Start of Provided entries
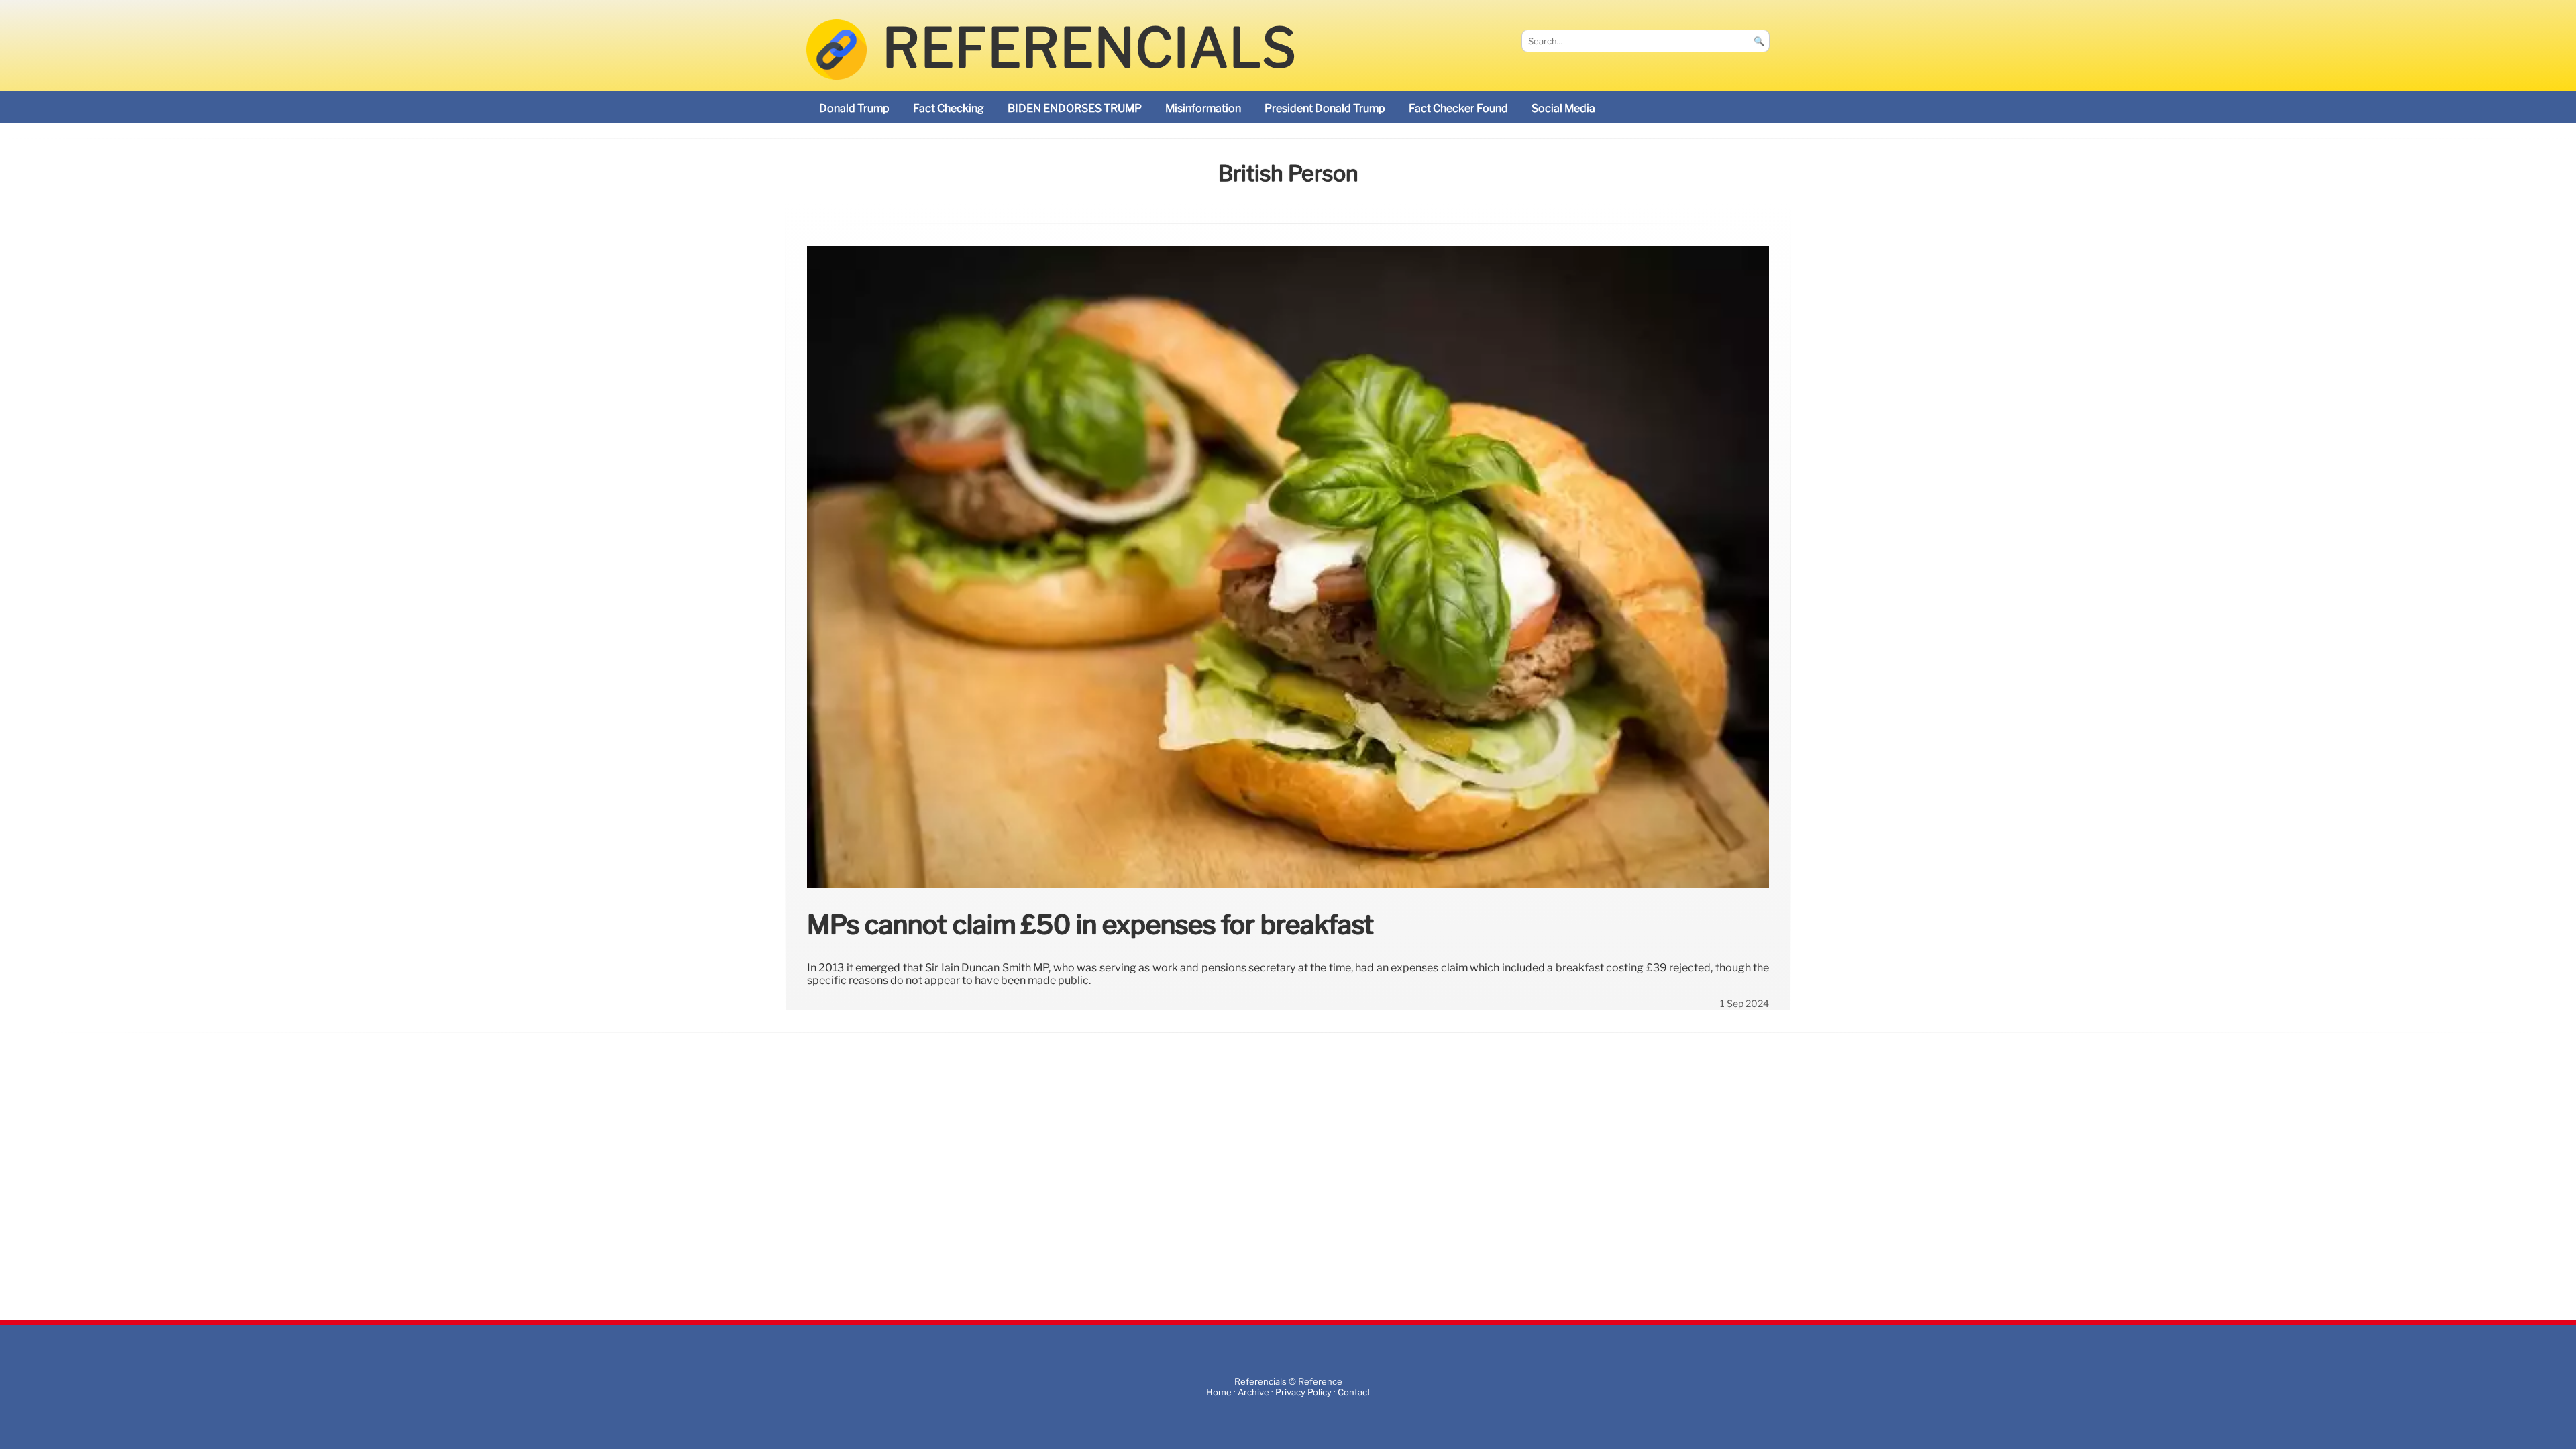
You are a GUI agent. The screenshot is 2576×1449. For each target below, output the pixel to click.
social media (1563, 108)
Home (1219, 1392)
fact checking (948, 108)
End of Provided entries
Start of Provided entries
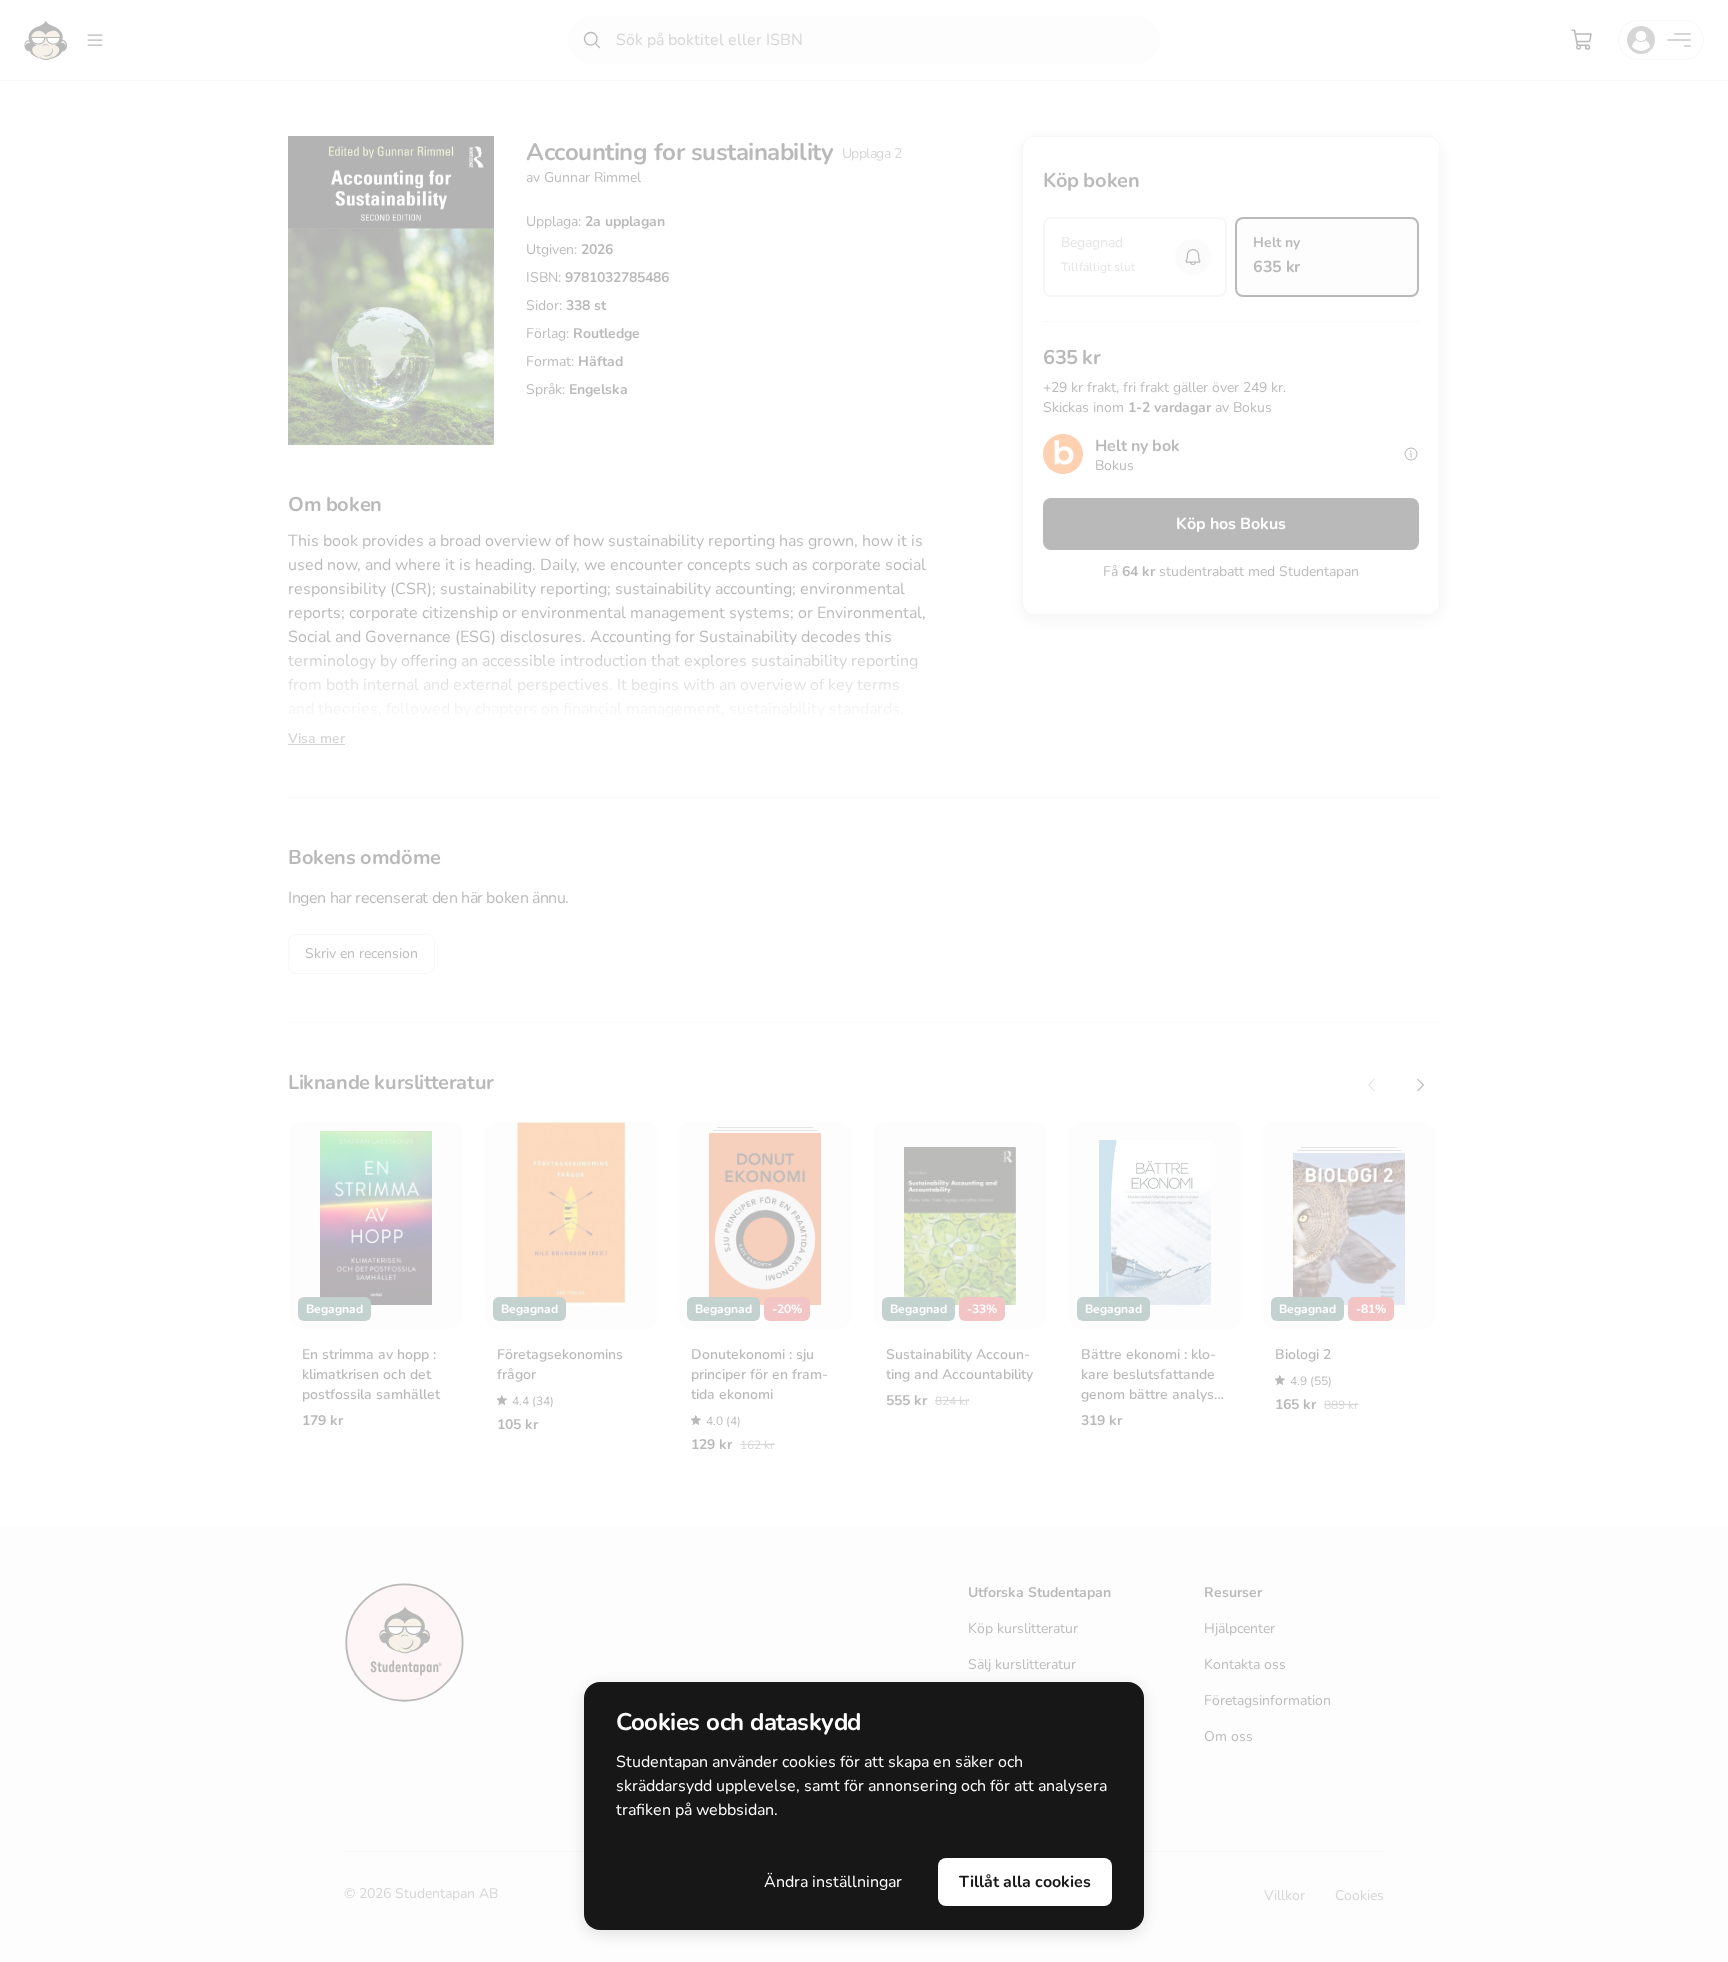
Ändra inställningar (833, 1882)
End of Provided entries
Here the job is to set down exactly the lines of the material above that fall between the one with "You are a GUI" and the one with "fact checking (948, 108)", inclusive, and nothing beyond them.

> _Expected output_:
You are a GUI agent. The screenshot is 2576×1449. For each target below, output the pixel to click.
social media (1563, 108)
Home (1219, 1392)
fact checking (948, 108)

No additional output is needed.